Honour how discrimination really makes you feel
Yes, if I’m being honest, I would say that there has been resistance to me as a female throughout my career. I remember a male contractor once saying to me, ‘I don’t take instruction from a female.’ OK, it was 1984, but I got very upset – I think I went and cried in the toilets. I had been raised in an environment were there was no discrimination and I suddenly thought, is this really what this industry is like? I talked to my partner about it and he said I should have made a joke and laughed it off. But I’m not a ‘quick response’ type of person – and also I thought, why should I laugh it off’? It wasn’t funny. It wasn’t me that had a problem, it was the contractor. Things were eventually resolved by my senior technician, but the aforementioned contractor was never happy about me working on the project.
Women have to work harder to be respected
I have also met a lot of assumptions about how I have got on in my career. I am – and have had to be – 100% professional at all times to avoid any potential misconceptions about how I advanced in engineering. It is assumed that at a certain age as a woman you will want to start a family. And I also suspect that when I reached that age, certain promotions passed me by. Now, that might sound like sour grapes, but comparing skills and contribution at the time…I can’t but wonder if the assumption that I would want to leave and have children negatively affected my chances. As it turned out, I ended up having a family after I had reached the board of directors!
Your gender is relevant – use it to make a difference
Yes, I do go out and talk about my experiences. I am proud to be a woman in a male dominated profession. I don’t put it aside. I can’t. I wish that wasn’t the case but it is and so I want to be part of the journey to making it more accessible to other women.
Engineering is exciting!
My team have just won the contract to refurbish the Houses of Parliament – it doesn’t get much more high profile than that!

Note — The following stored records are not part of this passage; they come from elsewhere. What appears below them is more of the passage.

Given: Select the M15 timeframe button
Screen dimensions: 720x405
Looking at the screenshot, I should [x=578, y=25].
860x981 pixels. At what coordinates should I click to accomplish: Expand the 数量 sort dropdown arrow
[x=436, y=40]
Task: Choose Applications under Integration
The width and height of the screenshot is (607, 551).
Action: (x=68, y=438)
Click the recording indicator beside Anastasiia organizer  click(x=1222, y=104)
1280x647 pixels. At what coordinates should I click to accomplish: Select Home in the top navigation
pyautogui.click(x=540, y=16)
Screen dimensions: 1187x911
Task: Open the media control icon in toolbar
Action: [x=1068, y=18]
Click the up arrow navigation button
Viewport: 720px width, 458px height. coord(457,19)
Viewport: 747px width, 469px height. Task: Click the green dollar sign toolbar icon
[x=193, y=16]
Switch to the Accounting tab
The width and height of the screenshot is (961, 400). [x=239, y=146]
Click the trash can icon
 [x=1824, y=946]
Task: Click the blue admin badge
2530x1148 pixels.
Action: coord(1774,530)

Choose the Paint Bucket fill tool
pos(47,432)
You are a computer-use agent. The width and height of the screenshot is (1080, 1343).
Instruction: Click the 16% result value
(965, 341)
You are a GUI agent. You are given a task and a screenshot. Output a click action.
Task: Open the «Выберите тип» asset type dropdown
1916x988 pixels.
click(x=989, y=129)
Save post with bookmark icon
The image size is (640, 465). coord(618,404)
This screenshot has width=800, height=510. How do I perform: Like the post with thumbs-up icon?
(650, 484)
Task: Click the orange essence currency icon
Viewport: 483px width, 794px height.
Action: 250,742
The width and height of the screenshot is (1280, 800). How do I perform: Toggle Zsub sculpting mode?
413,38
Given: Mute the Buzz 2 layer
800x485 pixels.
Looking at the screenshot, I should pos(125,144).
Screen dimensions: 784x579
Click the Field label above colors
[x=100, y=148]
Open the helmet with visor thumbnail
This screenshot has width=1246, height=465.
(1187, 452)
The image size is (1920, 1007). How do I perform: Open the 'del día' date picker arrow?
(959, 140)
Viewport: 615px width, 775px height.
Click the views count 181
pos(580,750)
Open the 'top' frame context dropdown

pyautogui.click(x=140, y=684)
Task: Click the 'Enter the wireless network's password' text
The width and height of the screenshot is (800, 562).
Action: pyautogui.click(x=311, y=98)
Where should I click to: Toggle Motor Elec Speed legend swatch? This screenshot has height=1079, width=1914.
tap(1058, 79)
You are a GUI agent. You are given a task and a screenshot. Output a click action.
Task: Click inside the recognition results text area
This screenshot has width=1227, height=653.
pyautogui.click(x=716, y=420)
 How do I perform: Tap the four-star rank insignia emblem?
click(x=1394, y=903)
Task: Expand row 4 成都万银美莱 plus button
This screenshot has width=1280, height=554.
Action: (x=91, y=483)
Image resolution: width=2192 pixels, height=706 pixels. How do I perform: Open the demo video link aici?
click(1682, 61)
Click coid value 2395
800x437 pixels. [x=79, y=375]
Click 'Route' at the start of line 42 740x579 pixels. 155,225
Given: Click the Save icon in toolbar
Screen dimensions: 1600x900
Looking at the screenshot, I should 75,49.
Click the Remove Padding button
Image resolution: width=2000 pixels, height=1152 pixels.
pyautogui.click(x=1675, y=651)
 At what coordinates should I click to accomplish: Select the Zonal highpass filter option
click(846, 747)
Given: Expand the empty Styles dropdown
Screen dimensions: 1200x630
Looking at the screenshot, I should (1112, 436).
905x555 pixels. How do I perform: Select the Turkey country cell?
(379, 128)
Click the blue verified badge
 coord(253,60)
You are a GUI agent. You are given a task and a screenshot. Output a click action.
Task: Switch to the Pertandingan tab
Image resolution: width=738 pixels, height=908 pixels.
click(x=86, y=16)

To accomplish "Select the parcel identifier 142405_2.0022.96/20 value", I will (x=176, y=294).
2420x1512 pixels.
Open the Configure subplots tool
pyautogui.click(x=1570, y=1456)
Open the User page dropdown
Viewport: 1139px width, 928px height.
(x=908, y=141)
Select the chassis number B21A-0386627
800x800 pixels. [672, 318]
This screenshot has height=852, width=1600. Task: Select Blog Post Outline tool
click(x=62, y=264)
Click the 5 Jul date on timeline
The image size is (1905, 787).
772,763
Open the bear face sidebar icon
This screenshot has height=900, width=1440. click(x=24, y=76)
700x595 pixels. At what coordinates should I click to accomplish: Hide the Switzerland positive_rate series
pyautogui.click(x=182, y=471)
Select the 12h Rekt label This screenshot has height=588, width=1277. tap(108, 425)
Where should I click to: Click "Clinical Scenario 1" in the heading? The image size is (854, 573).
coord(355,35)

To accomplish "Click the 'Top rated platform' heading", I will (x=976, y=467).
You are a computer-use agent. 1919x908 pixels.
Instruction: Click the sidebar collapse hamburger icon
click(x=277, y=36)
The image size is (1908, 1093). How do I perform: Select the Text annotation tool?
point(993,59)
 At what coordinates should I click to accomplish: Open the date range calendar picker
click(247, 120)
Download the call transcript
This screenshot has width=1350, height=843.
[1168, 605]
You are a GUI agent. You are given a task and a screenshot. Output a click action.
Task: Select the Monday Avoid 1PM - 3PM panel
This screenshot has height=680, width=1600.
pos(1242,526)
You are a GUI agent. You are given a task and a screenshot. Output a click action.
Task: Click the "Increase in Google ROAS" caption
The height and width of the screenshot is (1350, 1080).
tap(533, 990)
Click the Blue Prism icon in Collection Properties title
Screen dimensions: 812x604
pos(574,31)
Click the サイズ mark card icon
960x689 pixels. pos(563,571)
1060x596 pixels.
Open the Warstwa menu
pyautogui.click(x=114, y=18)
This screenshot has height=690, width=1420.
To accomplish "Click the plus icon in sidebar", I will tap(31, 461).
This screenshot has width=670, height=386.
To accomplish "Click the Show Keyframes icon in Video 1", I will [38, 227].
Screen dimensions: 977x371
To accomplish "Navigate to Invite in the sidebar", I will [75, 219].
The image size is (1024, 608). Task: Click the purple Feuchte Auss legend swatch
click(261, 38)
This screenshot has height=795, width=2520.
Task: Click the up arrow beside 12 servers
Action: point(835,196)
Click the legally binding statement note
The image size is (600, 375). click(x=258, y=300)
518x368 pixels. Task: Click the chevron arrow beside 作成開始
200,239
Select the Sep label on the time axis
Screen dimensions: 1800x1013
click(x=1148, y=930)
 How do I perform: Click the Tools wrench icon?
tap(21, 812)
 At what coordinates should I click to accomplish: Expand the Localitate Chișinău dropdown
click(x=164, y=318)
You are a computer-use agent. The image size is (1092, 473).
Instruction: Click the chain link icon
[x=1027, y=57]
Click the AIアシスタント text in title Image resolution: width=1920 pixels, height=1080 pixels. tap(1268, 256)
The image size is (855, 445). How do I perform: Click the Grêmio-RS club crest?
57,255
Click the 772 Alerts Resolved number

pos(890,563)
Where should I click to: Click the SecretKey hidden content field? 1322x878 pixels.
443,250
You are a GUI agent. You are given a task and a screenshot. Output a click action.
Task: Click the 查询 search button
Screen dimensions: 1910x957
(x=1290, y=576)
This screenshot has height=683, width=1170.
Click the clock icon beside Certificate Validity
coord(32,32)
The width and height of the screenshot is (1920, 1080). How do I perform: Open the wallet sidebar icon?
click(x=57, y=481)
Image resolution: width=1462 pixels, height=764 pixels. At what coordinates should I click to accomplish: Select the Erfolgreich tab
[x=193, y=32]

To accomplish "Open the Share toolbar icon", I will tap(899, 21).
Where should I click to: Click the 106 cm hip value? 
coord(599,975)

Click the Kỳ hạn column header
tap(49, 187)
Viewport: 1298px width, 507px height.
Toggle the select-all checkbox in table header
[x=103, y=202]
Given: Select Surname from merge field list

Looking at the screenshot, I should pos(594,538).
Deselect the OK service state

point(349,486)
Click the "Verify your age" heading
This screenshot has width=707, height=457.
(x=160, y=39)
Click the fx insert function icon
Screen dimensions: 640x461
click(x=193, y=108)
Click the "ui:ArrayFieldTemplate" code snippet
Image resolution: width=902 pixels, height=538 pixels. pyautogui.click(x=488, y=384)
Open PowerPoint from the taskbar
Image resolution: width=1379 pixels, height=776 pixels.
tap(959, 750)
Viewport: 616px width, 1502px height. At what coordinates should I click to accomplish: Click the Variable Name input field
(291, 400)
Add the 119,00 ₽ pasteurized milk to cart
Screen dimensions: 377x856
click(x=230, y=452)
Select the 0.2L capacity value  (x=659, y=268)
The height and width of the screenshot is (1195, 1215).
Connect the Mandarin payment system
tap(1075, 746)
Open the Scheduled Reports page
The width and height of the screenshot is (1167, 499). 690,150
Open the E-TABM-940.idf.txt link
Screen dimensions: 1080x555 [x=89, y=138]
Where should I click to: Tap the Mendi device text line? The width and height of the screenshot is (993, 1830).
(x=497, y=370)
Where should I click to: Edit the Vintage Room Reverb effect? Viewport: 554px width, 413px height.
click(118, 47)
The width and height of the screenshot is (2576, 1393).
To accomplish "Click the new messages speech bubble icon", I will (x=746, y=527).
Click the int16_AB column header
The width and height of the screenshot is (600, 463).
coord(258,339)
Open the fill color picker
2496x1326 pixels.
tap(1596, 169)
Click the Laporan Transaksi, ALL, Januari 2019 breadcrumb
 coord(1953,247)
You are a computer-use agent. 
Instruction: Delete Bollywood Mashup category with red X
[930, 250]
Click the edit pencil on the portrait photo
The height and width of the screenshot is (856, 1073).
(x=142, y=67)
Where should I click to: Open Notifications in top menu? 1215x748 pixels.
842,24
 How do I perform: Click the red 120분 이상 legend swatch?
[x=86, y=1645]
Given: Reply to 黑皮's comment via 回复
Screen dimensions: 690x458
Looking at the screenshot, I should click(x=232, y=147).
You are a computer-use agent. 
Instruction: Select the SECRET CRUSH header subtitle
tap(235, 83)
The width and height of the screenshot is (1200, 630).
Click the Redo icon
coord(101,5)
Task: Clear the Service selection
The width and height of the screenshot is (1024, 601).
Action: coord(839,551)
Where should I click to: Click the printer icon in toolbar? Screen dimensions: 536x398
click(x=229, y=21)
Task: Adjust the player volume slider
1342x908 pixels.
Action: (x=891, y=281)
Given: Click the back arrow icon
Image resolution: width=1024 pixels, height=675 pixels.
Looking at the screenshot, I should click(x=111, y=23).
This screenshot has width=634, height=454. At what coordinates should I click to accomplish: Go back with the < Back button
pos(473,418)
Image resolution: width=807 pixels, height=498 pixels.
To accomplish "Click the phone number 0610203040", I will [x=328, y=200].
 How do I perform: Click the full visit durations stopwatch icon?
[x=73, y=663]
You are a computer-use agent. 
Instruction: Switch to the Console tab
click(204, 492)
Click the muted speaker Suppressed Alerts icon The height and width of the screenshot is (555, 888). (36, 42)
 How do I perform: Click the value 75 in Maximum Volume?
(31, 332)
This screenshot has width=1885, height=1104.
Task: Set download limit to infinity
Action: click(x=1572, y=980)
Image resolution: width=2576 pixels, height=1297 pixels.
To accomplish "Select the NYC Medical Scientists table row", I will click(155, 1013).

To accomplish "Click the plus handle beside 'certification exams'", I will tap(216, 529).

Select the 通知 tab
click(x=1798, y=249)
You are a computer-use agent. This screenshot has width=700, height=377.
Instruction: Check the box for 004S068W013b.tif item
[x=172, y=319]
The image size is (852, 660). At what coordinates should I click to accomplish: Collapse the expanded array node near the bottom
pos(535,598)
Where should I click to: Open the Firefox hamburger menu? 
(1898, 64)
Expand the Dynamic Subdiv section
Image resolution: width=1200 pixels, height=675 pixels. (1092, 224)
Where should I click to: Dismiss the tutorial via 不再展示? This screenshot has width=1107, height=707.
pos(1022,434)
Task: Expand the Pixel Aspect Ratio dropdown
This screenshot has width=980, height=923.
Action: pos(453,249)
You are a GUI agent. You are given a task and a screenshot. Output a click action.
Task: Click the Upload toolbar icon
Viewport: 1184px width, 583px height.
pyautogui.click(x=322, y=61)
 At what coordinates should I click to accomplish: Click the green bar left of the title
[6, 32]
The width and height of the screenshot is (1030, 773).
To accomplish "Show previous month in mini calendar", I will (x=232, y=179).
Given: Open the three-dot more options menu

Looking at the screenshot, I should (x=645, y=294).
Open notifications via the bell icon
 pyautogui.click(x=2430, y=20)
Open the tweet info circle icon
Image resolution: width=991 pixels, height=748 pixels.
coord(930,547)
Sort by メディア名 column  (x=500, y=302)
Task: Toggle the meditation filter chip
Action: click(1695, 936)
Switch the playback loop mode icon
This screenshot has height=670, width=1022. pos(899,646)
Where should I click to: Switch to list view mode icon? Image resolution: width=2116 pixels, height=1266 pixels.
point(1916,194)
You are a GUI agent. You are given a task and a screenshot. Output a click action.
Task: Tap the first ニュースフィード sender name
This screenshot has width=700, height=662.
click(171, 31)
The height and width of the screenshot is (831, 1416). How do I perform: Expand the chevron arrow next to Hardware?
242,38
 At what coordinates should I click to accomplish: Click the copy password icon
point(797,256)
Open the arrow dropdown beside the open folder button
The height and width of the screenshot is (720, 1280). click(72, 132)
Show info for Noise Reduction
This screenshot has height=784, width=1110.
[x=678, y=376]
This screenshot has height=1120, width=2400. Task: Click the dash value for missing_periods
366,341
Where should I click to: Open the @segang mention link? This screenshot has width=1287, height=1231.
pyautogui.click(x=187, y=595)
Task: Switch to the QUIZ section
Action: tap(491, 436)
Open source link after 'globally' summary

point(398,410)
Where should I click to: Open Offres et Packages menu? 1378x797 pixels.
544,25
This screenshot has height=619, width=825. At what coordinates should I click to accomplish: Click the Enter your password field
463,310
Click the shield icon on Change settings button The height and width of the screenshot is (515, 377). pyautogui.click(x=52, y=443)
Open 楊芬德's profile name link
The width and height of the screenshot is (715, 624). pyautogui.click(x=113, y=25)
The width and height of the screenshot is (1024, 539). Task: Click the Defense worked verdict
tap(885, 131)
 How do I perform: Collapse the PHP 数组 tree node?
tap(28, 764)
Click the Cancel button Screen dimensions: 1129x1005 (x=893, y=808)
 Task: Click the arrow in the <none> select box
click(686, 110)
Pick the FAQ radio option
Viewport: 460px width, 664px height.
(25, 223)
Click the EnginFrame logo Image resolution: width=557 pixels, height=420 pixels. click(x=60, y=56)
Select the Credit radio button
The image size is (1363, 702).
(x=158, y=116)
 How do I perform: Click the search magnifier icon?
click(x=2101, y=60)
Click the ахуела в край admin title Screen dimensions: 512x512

I might be changing a nappy or bouncing around in a soft play centre with my young children when I suddenly think: ‘I’m refurbishing the Houses of Parliament…’
You are only as good as your team
When you meet your edge and feel challenged, the only way to grow is to keep moving forward. So, I do my homework. I inform myself. I ask advice from others who have experience in the field. I gather a team that has the experience that I personally lack. And we collaborate to get the job done.
Women have the advantage of being good communicators, and good communication is what facilitates really effective collaboration. Being in touch with people, their skills and what they want, what’s going on for them. Talking to everyone on every level with the same respect. Acknowledging their skills and how they have contributed. Giving credit where it is due. Women tend to do this more naturally, whereas I often see men take personal credit for a team effort. But by acknowledging your team you gain their loyalty and respect.
Being a business woman and being a parent has a lot of useful overlaps
There is a need to clearly set goals and boundaries. To allow space for creativity and for self-expression – maybe more space than you dare so that others can really flourish. There’s a lot of common ground actually! I say what’s what with my children – and I definitely learnt to do that with my job!